■ **Task set**
1 - In the passage on computers and natural language, getting computers to use natural language directly would be the greatest breakthrough in computer science since what invention?
2 - Pick up the passage on computers and natural language right after its closing parenthetical and write one or two more paragraphs in the same voice.

■ **Text under study**
——

First, though, a comment. If you can think of a way to get computers to use natural language DIRECTLY to communicate with people, you will win Nobel Prizes and become more rich and famous than Bill Gates and Steve Jobs combined. This would be the greatest breakthrough in computer science since the invention of the transistor. I encourage you to build on your interest, natural curiosity and persistence to pursue this area.



(As I am sure you know computers can today be programmed to speak and to understand language, but these tasks are always translated into some kind of programming language which is itself compiled into a machine language that consists of binary code. They do not understand or speak English DIRECTLY as you would like.)

——

■ **Raw data**
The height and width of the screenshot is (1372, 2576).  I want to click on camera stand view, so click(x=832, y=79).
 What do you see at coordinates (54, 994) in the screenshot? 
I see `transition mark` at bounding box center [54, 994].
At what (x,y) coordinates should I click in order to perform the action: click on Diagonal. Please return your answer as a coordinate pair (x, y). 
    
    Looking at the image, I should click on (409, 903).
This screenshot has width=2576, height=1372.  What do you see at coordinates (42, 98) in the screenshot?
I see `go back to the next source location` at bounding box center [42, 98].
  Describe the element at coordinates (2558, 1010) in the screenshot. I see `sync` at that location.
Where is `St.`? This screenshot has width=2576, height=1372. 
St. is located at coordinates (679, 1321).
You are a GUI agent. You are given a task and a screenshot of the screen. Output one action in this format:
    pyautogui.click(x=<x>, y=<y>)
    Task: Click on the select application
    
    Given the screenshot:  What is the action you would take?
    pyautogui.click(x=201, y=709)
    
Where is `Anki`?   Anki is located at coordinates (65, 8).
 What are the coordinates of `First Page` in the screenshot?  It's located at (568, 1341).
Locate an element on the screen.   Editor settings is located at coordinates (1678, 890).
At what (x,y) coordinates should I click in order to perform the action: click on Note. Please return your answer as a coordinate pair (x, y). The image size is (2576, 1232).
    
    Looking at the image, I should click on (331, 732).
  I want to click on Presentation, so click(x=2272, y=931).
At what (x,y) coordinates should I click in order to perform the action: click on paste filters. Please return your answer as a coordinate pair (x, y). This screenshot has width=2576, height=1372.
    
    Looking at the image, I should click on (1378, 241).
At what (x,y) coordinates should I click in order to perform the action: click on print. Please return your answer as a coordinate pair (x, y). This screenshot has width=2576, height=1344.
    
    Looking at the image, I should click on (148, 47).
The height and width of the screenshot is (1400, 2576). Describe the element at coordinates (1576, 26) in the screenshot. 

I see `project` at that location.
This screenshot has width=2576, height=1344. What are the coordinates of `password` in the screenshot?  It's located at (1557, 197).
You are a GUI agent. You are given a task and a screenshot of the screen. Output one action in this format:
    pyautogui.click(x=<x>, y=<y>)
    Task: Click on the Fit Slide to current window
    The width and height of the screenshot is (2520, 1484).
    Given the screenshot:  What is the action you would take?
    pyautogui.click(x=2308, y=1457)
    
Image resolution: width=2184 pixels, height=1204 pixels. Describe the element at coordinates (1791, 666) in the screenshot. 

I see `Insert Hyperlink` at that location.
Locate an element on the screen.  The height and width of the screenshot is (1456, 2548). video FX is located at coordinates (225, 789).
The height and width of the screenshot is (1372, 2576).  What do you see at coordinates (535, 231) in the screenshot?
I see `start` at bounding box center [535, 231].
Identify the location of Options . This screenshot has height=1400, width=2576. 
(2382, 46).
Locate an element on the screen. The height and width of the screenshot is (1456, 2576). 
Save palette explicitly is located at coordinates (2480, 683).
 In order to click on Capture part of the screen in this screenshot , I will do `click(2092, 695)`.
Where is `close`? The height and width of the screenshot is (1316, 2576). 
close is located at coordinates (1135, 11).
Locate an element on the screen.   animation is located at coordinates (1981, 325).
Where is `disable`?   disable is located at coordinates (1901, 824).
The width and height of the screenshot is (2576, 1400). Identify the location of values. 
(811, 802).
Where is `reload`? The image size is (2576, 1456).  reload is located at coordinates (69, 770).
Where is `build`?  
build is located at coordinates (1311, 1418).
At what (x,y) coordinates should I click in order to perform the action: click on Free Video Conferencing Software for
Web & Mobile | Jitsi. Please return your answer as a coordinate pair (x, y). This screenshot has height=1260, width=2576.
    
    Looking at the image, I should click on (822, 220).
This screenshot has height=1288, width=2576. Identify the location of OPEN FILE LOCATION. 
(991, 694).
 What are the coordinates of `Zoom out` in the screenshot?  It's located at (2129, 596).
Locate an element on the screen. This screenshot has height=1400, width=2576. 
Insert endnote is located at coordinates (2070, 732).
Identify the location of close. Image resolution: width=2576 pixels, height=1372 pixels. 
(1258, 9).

——

■ **Answers for each item**
1 - The invention of the transistor.

2 -
The model of computer operation was built on the pioneering work of Alan Turing in the late 1930's, among others. His Turing Machine envisioned a single element positioned on a strip of tape that could move based on the binary code it read off the tape. All computers and computer languages derive from this model. It is a binary (base 2) model. Others have tried to extend Turing's work to base 3, base 10, base 16, etc. arithmetic so as to make faster computers but this work has largely been unsuccessful. And, besides, this would not satisfy your criterion for DIRECT communication in natural language.



Much early work was also done on creating analog computers, that is, computers that operated with continuously varying voltages rather than binary voltages. Analog computers were used in WWII as calculators for torpedo trajectories, gun control, etc. There is a large body of work in an area called control theory that is based on analog computing. Analog computers can work very quickly. But again, they do not satisfy your criterion for DIRECT natural language communication.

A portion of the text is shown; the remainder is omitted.